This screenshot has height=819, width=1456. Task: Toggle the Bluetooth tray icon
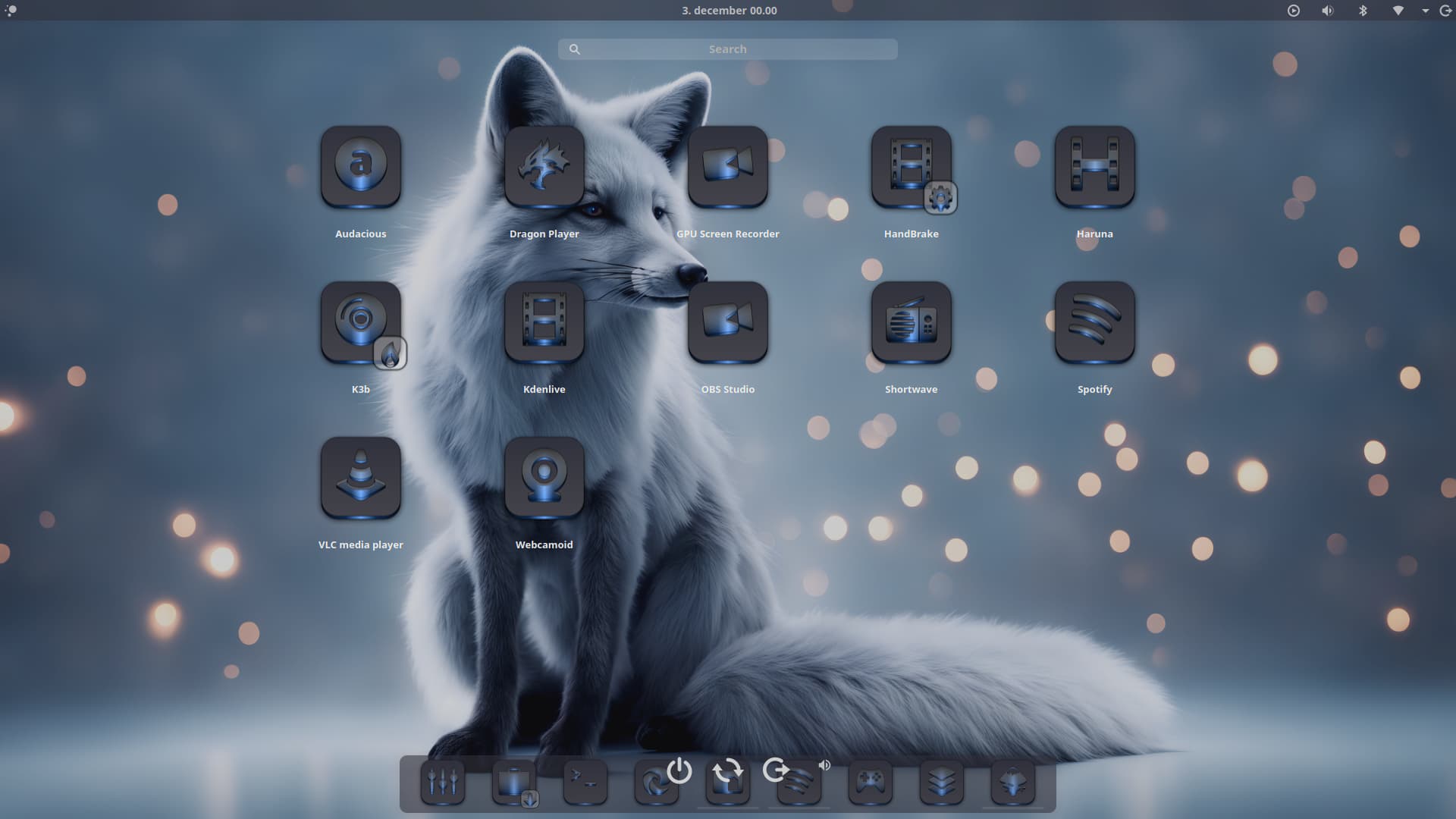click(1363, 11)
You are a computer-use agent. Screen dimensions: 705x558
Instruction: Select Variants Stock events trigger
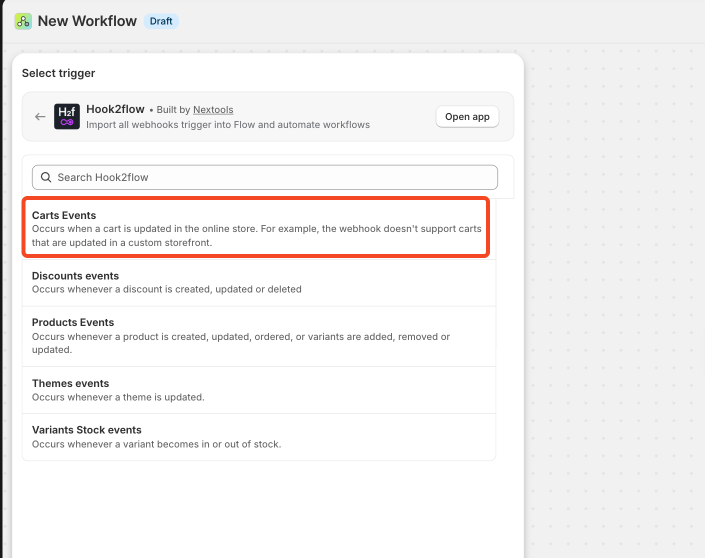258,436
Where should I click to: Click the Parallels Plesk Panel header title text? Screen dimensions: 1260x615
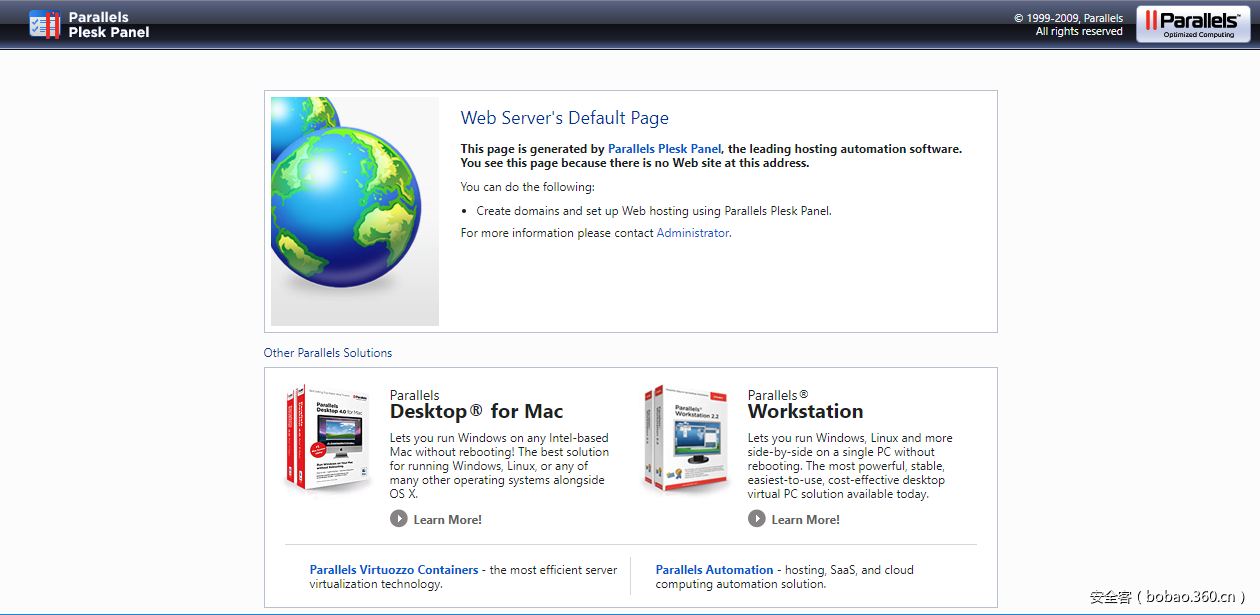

____________________

Task.
Rewrite the items from the line containing "You are a computer-use" through the end of the items, replacing "Screen dimensions" with "Display size" and leaving all else unchanged. Omit the pictures from your answer.

Task result.
You are a computer-use agent. Display size: 705x558
Instruction: Select Variants Stock events trigger
258,436
Where should I click to: Click the Parallels Plesk Panel header title text? Display size: 1260x615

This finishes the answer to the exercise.